— Жаловались и не раз, да все на свою же голову. Доказать не могли, ну и выходил зверь-то наш лютый — овцою неповинною. Однажды, даже подвести надумали, да не удалось.
— Как подвести?
— Да так, взятку при свидетелях дать, а потом и к начальству.
— Что же, не взял?
— Какое не взял, вдвое взял, да только не взяткой это оказалось.
— Как так? — недоумевал слушатель.
— Да так, порешили мы миром — не в терпеж стали его тягости — дать ему пятьдесят рублев при свидетелях; тут одного из наших, парня оборотистого, застрельщиком послали. Приходит.
«Что надо?» — рявкнул «барин».
«Да так и так, ваше благородие, — начал он, — как вы завсегда наш благодетель, о нашем благе радетель и перед начальством заступник, то мир решил вас отблагодарить».
«Деньгами?»
«Так точно, ваше благородие».
«Что-ж, это хорошо!» — заметил «барин».
«Только, ваше благородие, решили, что-бы „епутацией“, в несколько человек поднести».
«Сколько народу?»
«Да окромя меня, еще трое».
«Гм! — крякнул заседатель. — Что-ж и это можно! Но вот тебе мой кошелек, — вытащил он его из кармана и, вынув перво-наперво находившиеся в кошельке деньги, передал кошелек парню. — Положи туда деньги и принеси, а они пусть войдут… Ничего!»
Положили это они в кошелек пять красненьких, да и айда опять к заседателю, уже вчетвером.
«Вы зачем?» — как рявкнет он на них, у всех поджилки затряслись.
Однако, первый парень, что у него был, успел выговорить:
«Вот кошелек!»
«Кошелек?» — ударил «барин» себе по карману.

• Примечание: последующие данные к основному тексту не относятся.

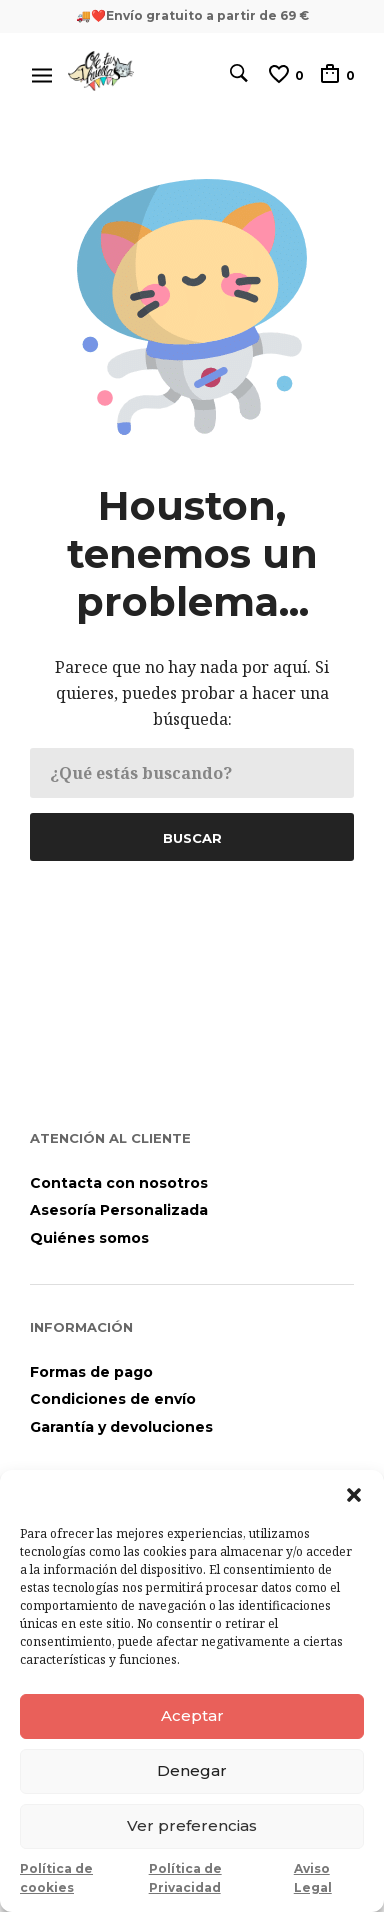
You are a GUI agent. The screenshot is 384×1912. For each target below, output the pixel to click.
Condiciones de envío (113, 1399)
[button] (354, 1495)
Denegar (192, 1770)
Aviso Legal (313, 1878)
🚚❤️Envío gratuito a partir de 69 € (192, 15)
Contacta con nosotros (119, 1183)
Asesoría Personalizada (119, 1210)
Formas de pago (91, 1372)
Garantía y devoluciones (121, 1427)
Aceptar (192, 1715)
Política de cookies (56, 1878)
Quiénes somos (89, 1238)
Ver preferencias (192, 1825)
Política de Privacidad (185, 1878)
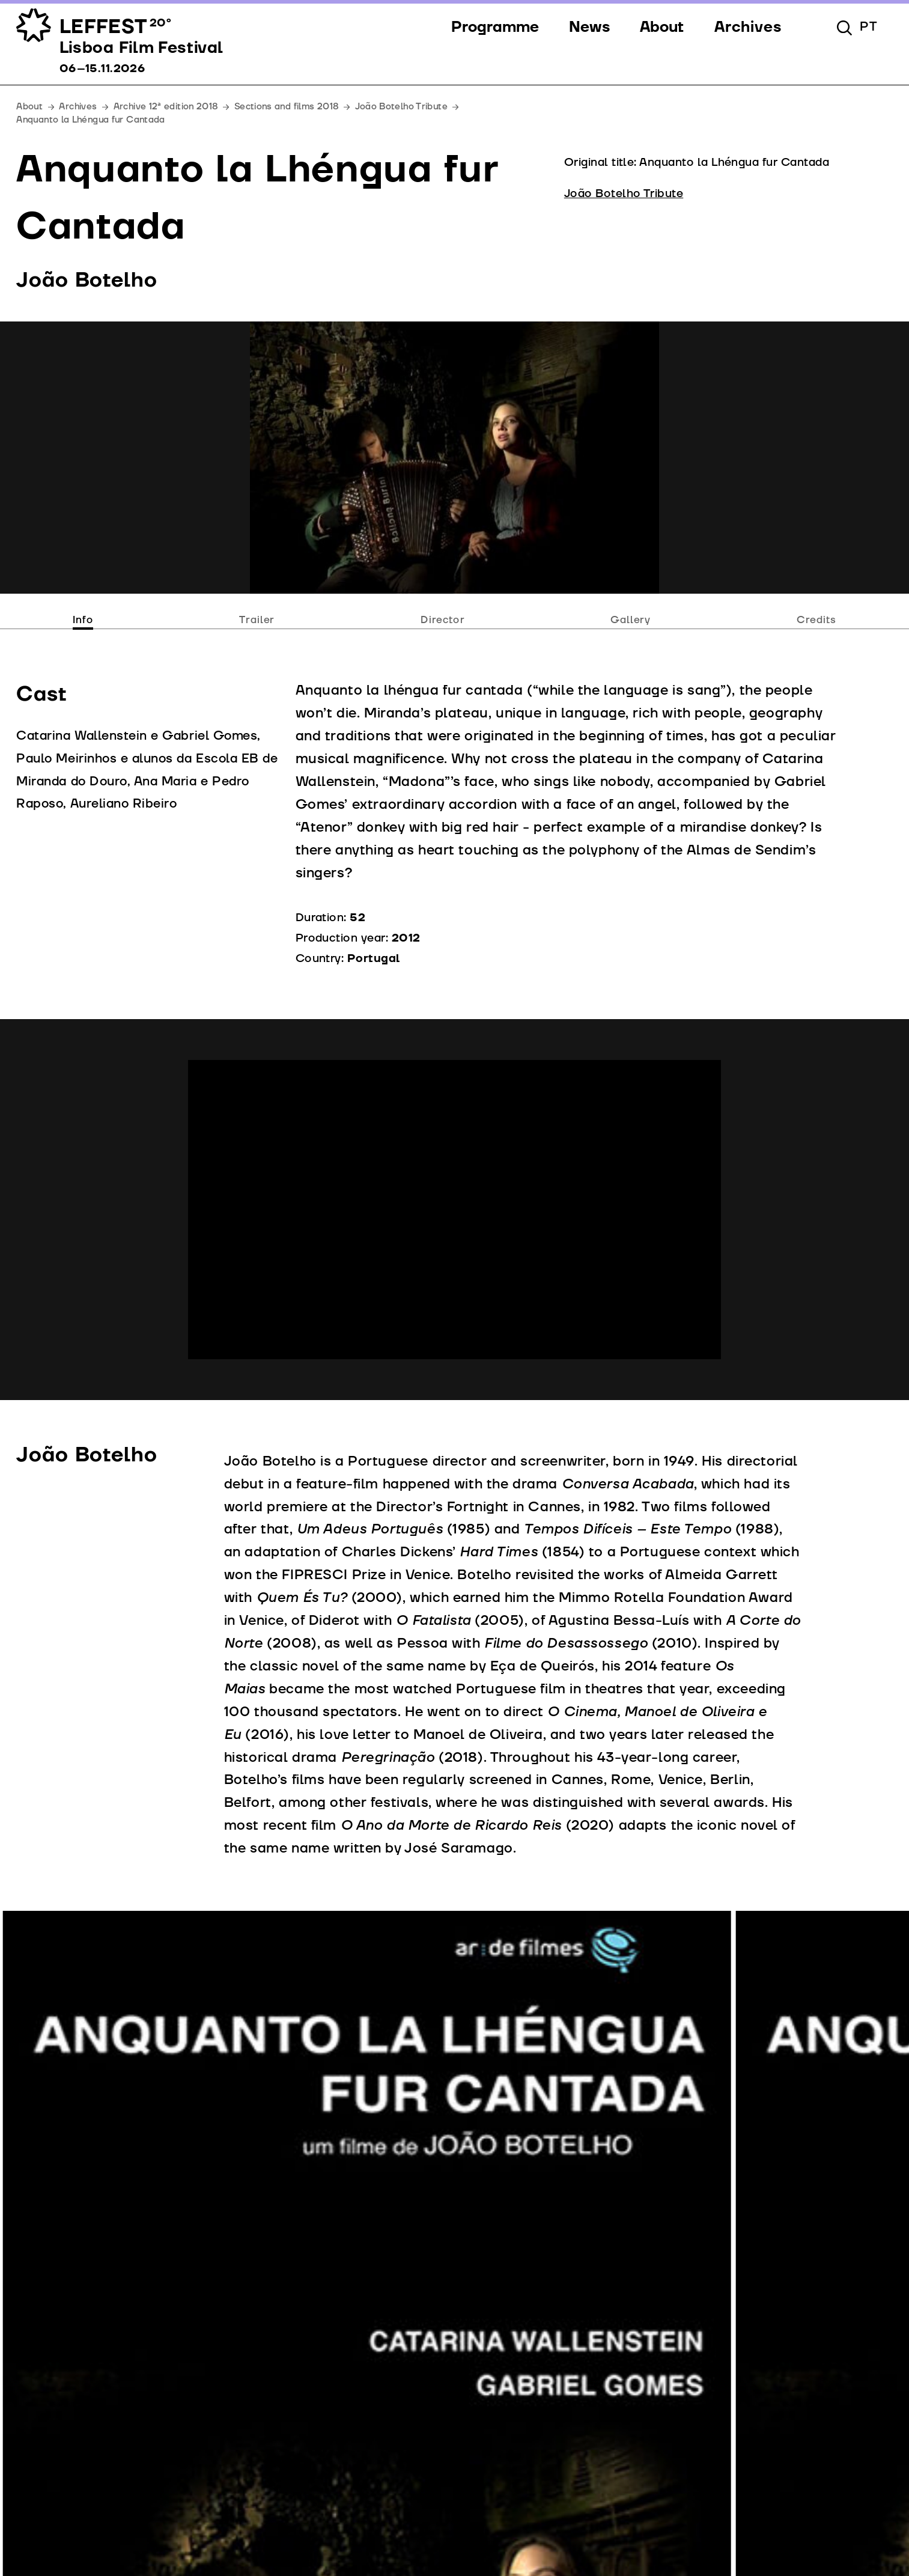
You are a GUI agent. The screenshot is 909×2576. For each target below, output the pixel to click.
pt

«А я и не заметил, как его на деревне обронил. Ну, спасибо, любезные, что нашли и доставили. Заседательские деньги трудовые, святые; день и ночь я о вас пекусь, покоя не имея, спасибо».

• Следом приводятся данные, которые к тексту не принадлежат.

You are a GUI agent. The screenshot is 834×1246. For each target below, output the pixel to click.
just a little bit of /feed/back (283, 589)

Вошедшие только рот разинули и ни с места.
«Только что же это? — закричал заседатель, взяв кошелек, вынув и сосчитав деньги. — Тут всего пятьдесят рублей, а было сто. Так вы, други любезные, себе половину прикарманили! Начальство обворовывать! Я вам покажу! В остроге сгною. Чтоб сейчас остальные доставить! Вон!»
Оборотистый парень оглянулся, а свидетелей и след простыл. Он и сам-то задом к двери кое-как восвояси убрался.
— Что же дальше-то? — допытывались слушатели.
— Дальше-то собрались, покалякали, почесали затылки, полезли за голенища, собрали полусотенную и предоставили заседателю его «собственные» деньги.
— Вот он какой эфиоп-то был! — обыкновенно заключали рассказ о предместнике Хмелевского.
О том же заседателе рассказывали, как он оценил нос покойника в тридцать рублей и получил с крестьян деньги.
Надо заметить, что ввиду громадности расстояний между сибирскими селами и отдалении их от городов, трупы и убитых, и скоропостижно умерших ждали вскрытия по нескольку месяцев, иногда даже по полугоду, и их поэтому сохраняли в ледниках, к которым приставлялась стража из очередных крестьян.